*Exercise data*.
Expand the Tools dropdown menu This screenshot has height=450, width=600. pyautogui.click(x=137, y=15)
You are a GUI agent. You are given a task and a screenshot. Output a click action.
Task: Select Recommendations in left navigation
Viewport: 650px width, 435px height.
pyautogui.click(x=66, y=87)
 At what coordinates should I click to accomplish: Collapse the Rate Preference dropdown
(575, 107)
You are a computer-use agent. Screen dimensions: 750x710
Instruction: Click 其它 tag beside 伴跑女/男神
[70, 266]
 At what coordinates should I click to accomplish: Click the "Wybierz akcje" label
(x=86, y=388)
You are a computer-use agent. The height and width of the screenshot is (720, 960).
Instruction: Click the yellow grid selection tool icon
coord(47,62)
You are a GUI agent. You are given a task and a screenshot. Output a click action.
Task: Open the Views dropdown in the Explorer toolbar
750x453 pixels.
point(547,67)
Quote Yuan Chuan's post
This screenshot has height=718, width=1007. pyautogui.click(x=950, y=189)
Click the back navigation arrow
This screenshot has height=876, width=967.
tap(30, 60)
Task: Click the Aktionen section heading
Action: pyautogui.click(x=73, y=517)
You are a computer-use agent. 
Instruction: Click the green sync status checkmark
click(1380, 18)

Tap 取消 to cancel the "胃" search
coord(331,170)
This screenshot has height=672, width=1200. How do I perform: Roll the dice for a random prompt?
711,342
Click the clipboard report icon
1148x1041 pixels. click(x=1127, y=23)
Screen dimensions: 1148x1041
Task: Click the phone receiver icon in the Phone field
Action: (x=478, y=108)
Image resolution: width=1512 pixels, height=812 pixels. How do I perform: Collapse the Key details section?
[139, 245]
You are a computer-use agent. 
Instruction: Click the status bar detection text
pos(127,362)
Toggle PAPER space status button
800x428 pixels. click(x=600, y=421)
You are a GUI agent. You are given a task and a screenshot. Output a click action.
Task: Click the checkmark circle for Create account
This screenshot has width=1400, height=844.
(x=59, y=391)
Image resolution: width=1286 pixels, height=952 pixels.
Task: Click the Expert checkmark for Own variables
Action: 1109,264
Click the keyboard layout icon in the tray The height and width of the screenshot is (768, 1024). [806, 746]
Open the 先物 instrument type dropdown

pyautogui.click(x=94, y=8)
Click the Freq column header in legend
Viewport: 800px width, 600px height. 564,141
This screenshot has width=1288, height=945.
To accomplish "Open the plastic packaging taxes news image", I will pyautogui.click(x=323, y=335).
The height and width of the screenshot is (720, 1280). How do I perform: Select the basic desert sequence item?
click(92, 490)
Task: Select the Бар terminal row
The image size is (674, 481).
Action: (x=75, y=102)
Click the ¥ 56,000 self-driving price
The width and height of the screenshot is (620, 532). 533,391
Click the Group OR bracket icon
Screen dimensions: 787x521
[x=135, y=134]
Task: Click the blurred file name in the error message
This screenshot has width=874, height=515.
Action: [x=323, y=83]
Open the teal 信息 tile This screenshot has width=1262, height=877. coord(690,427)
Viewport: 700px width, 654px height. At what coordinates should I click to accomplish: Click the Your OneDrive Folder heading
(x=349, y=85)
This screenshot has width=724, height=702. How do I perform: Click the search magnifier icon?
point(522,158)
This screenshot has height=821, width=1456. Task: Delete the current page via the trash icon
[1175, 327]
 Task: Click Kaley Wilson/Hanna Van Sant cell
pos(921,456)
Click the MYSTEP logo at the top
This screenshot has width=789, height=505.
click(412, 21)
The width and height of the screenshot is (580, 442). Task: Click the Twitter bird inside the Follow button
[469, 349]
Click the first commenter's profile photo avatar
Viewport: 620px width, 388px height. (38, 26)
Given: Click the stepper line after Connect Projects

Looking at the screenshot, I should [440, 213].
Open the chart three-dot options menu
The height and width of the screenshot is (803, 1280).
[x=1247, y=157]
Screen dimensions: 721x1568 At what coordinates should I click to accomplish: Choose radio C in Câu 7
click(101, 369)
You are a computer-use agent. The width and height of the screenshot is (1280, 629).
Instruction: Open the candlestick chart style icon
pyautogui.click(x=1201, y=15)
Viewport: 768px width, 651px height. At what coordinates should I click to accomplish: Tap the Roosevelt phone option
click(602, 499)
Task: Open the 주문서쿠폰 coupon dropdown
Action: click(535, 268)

*Short exercise*. Rewrite all of the items above, replacing "computer-use agent" with "screen agent" wherever it appears and leaving everything else unchanged.

*Result of the task*.
Expand the Tools dropdown menu This screenshot has height=450, width=600. pyautogui.click(x=137, y=15)
You are a GUI agent. You are given a task and a screenshot. Output a click action.
Task: Select Recommendations in left navigation
Viewport: 650px width, 435px height.
pyautogui.click(x=66, y=87)
 At what coordinates should I click to accomplish: Collapse the Rate Preference dropdown
(575, 107)
You are a screen agent. Screen dimensions: 750x710
Instruction: Click 其它 tag beside 伴跑女/男神
[70, 266]
 At what coordinates should I click to accomplish: Click the "Wybierz akcje" label
(x=86, y=388)
You are a screen agent. The height and width of the screenshot is (720, 960).
Instruction: Click the yellow grid selection tool icon
coord(47,62)
You are a GUI agent. You are given a task and a screenshot. Output a click action.
Task: Open the Views dropdown in the Explorer toolbar
750x453 pixels.
point(547,67)
Quote Yuan Chuan's post
This screenshot has height=718, width=1007. pyautogui.click(x=950, y=189)
Click the back navigation arrow
This screenshot has height=876, width=967.
tap(30, 60)
Task: Click the Aktionen section heading
Action: pyautogui.click(x=73, y=517)
You are a screen agent. 
Instruction: Click the green sync status checkmark
click(1380, 18)

Tap 取消 to cancel the "胃" search
coord(331,170)
This screenshot has height=672, width=1200. How do I perform: Roll the dice for a random prompt?
711,342
Click the clipboard report icon
1148x1041 pixels. click(x=1127, y=23)
Screen dimensions: 1148x1041
Task: Click the phone receiver icon in the Phone field
Action: (x=478, y=108)
Image resolution: width=1512 pixels, height=812 pixels. How do I perform: Collapse the Key details section?
[139, 245]
You are a screen agent. 
Instruction: Click the status bar detection text
pos(127,362)
Toggle PAPER space status button
800x428 pixels. click(x=600, y=421)
You are a GUI agent. You are given a task and a screenshot. Output a click action.
Task: Click the checkmark circle for Create account
This screenshot has width=1400, height=844.
(x=59, y=391)
Image resolution: width=1286 pixels, height=952 pixels.
Task: Click the Expert checkmark for Own variables
Action: 1109,264
Click the keyboard layout icon in the tray The height and width of the screenshot is (768, 1024). [806, 746]
Open the 先物 instrument type dropdown

pyautogui.click(x=94, y=8)
Click the Freq column header in legend
Viewport: 800px width, 600px height. 564,141
This screenshot has width=1288, height=945.
To accomplish "Open the plastic packaging taxes news image", I will pyautogui.click(x=323, y=335).
The height and width of the screenshot is (720, 1280). How do I perform: Select the basic desert sequence item?
click(92, 490)
Task: Select the Бар terminal row
The image size is (674, 481).
Action: (x=75, y=102)
Click the ¥ 56,000 self-driving price
The width and height of the screenshot is (620, 532). 533,391
Click the Group OR bracket icon
Screen dimensions: 787x521
[x=135, y=134]
Task: Click the blurred file name in the error message
This screenshot has width=874, height=515.
Action: [x=323, y=83]
Open the teal 信息 tile This screenshot has width=1262, height=877. coord(690,427)
Viewport: 700px width, 654px height. At what coordinates should I click to accomplish: Click the Your OneDrive Folder heading
(x=349, y=85)
This screenshot has width=724, height=702. How do I perform: Click the search magnifier icon?
point(522,158)
This screenshot has height=821, width=1456. Task: Delete the current page via the trash icon
[1175, 327]
 Task: Click Kaley Wilson/Hanna Van Sant cell
pos(921,456)
Click the MYSTEP logo at the top
This screenshot has width=789, height=505.
click(412, 21)
The width and height of the screenshot is (580, 442). Task: Click the Twitter bird inside the Follow button
[469, 349]
Click the first commenter's profile photo avatar
Viewport: 620px width, 388px height. (38, 26)
Given: Click the stepper line after Connect Projects

Looking at the screenshot, I should [440, 213].
Open the chart three-dot options menu
The height and width of the screenshot is (803, 1280).
[x=1247, y=157]
Screen dimensions: 721x1568 At what coordinates should I click to accomplish: Choose radio C in Câu 7
click(101, 369)
You are a screen agent. The width and height of the screenshot is (1280, 629).
Instruction: Open the candlestick chart style icon
pyautogui.click(x=1201, y=15)
Viewport: 768px width, 651px height. At what coordinates should I click to accomplish: Tap the Roosevelt phone option
click(602, 499)
Task: Open the 주문서쿠폰 coupon dropdown
Action: click(535, 268)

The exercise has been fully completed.